▶ **Exercise goal**: In this exercise, return only the lines that run from the line with "Instruction: Open the QVPN Service app" to the end of the entries below, both included. Pictures are not copied.

(Source records)
+===+
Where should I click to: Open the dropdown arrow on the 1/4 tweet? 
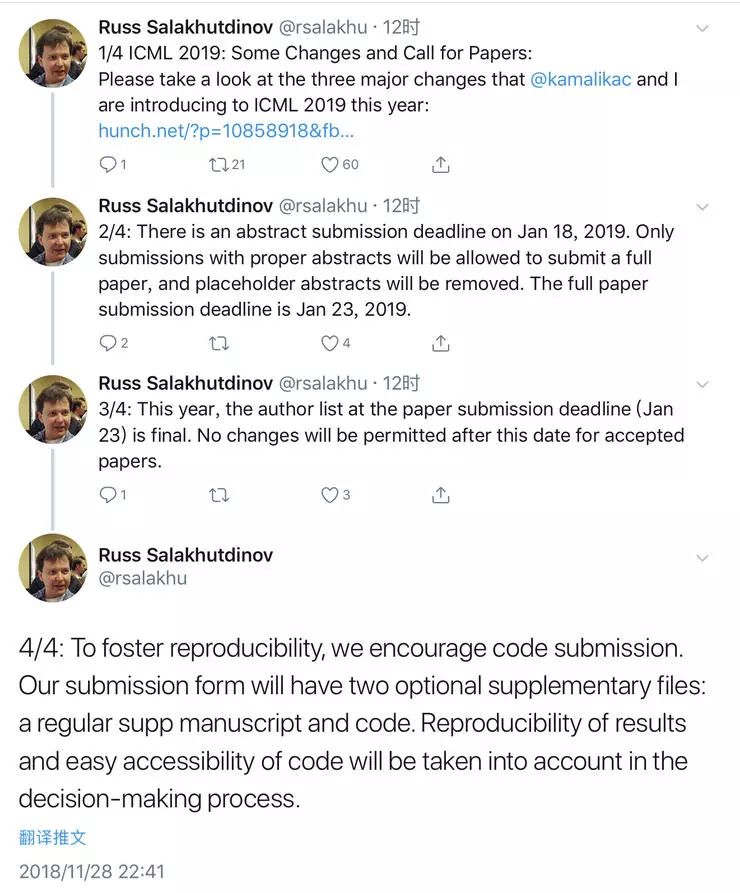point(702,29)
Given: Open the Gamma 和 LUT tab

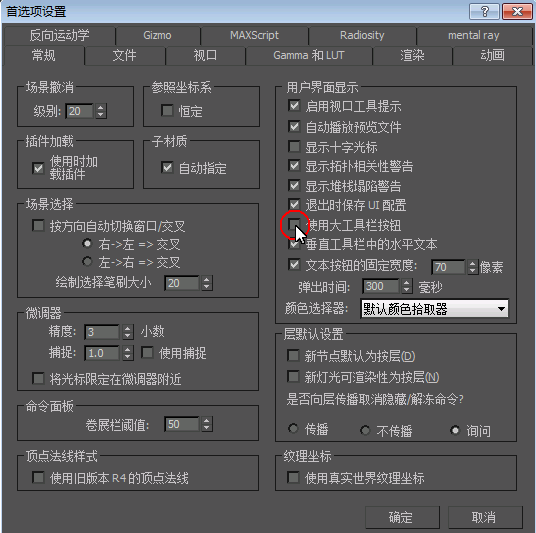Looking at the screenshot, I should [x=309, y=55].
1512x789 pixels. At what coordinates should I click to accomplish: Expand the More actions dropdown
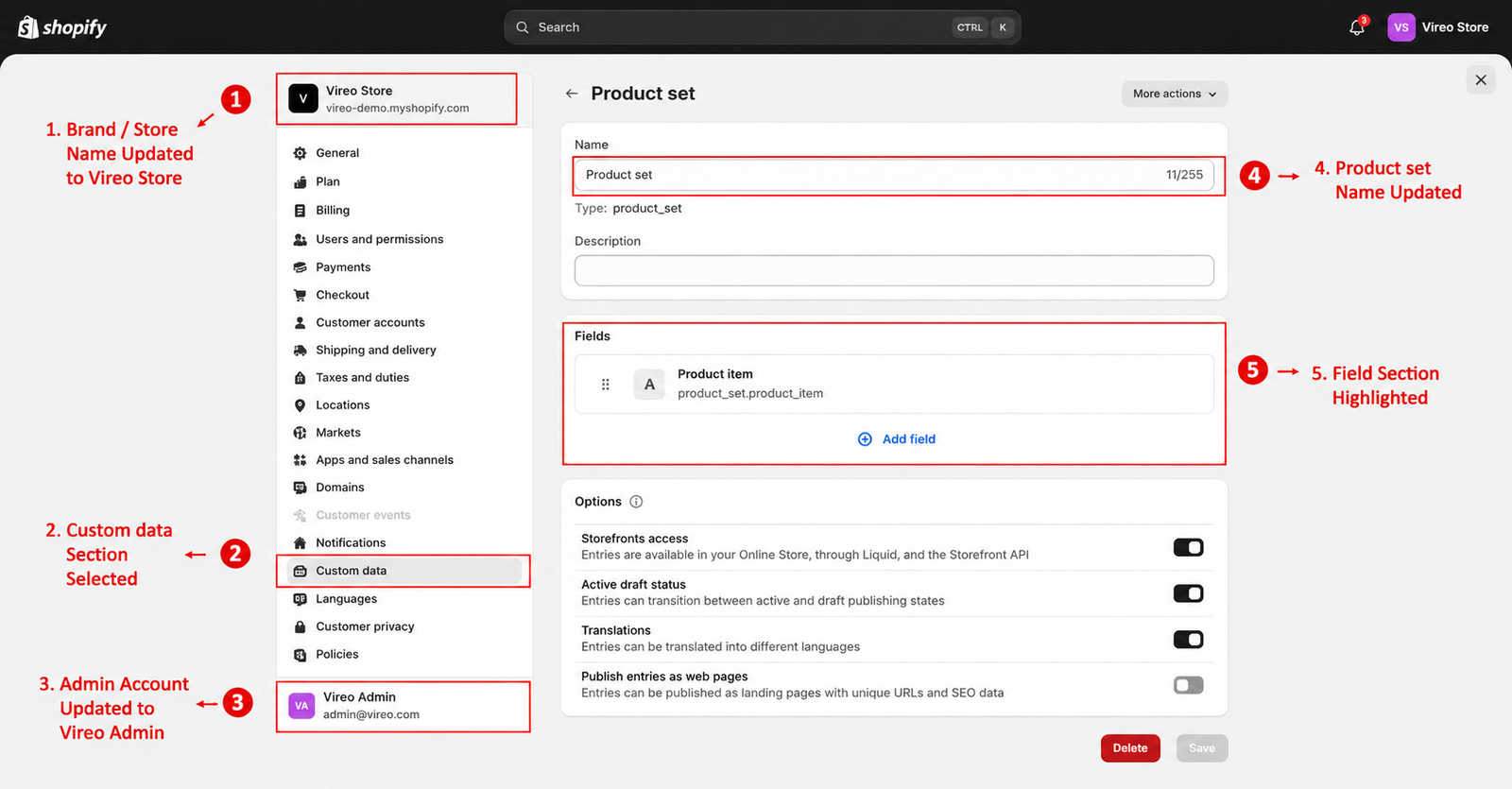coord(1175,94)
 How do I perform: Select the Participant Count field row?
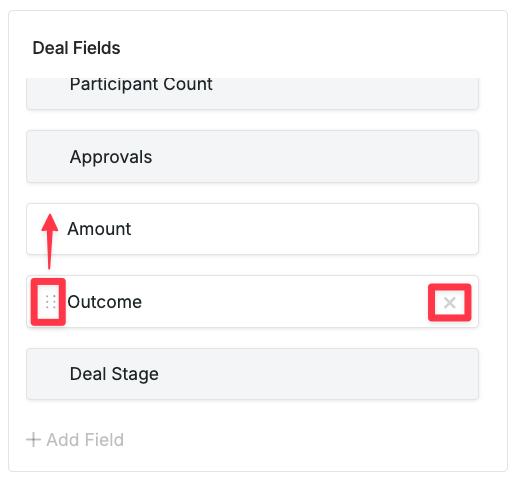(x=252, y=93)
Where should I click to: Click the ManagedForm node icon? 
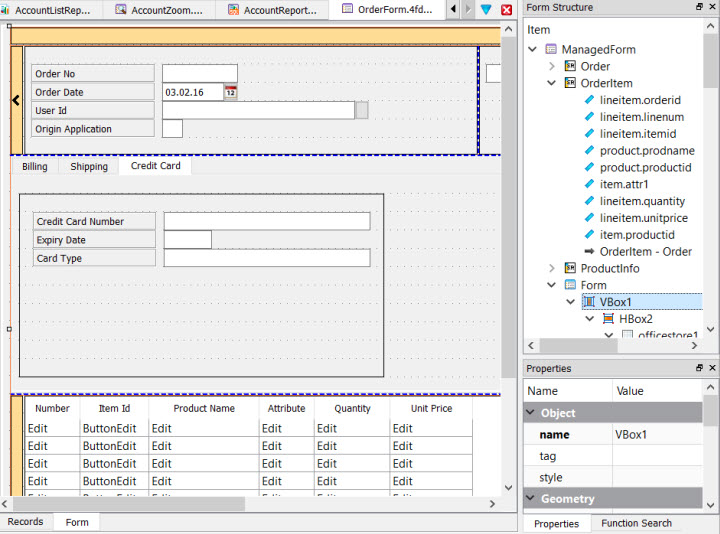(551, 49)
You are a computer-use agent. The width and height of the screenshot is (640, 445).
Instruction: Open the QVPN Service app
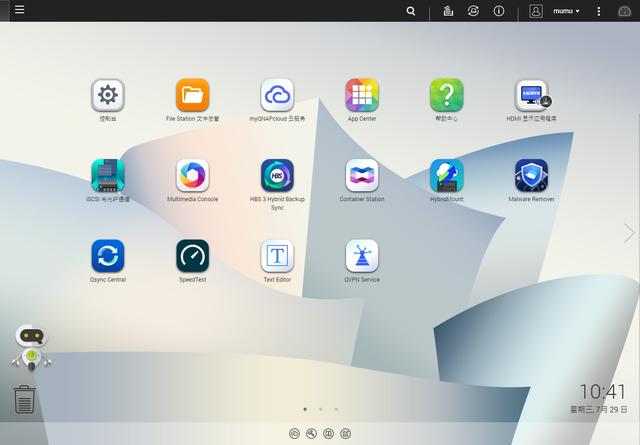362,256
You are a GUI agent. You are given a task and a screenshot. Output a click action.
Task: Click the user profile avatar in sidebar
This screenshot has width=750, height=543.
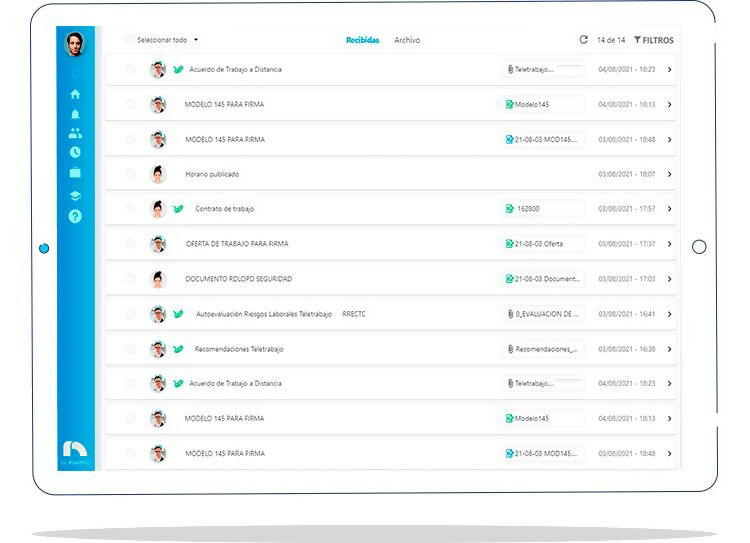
+===+
▶ **Exercise result**:
Instruction: Open the QVPN Service app
362,256
You are a GUI agent. You are given a task and a screenshot. Output a click action.
Task: Click the user profile avatar in sidebar
This screenshot has width=750, height=543.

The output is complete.